* begin Dataset entries *

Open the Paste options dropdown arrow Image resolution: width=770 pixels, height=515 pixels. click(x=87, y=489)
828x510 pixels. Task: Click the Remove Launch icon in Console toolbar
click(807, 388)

* end Dataset entries *
* begin Dataset entries *

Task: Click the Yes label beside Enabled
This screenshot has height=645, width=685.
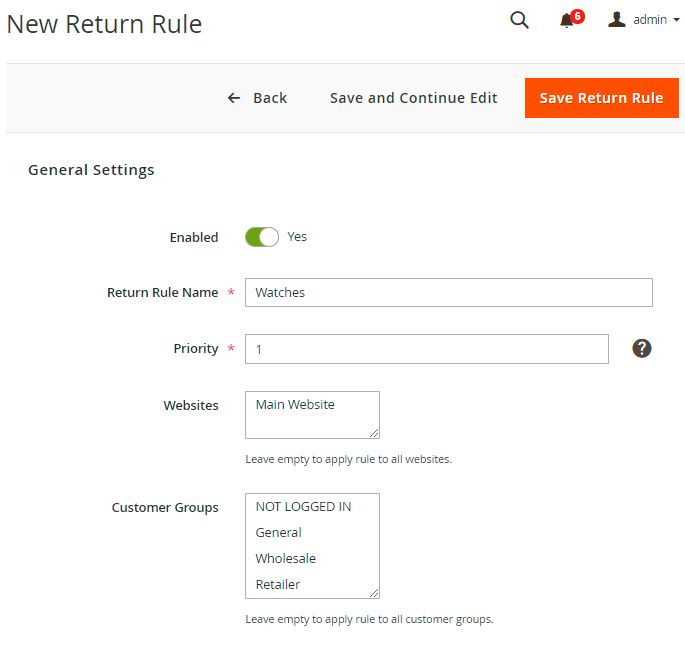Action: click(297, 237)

* end Dataset entries *

**Instructions for the task**
Lay out as a Markdown table, with columns headed No. and Line, everything from the line containing "Task: Click the Yes label beside Enabled" down to the line containing "Action: click(297, 237)", both included, omitting blank lines. Leave the pictures out of the table.

**Solution to the exercise**
| No. | Line |
|---|---|
| 1 | Task: Click the Yes label beside Enabled |
| 2 | This screenshot has height=645, width=685. |
| 3 | Action: click(297, 237) |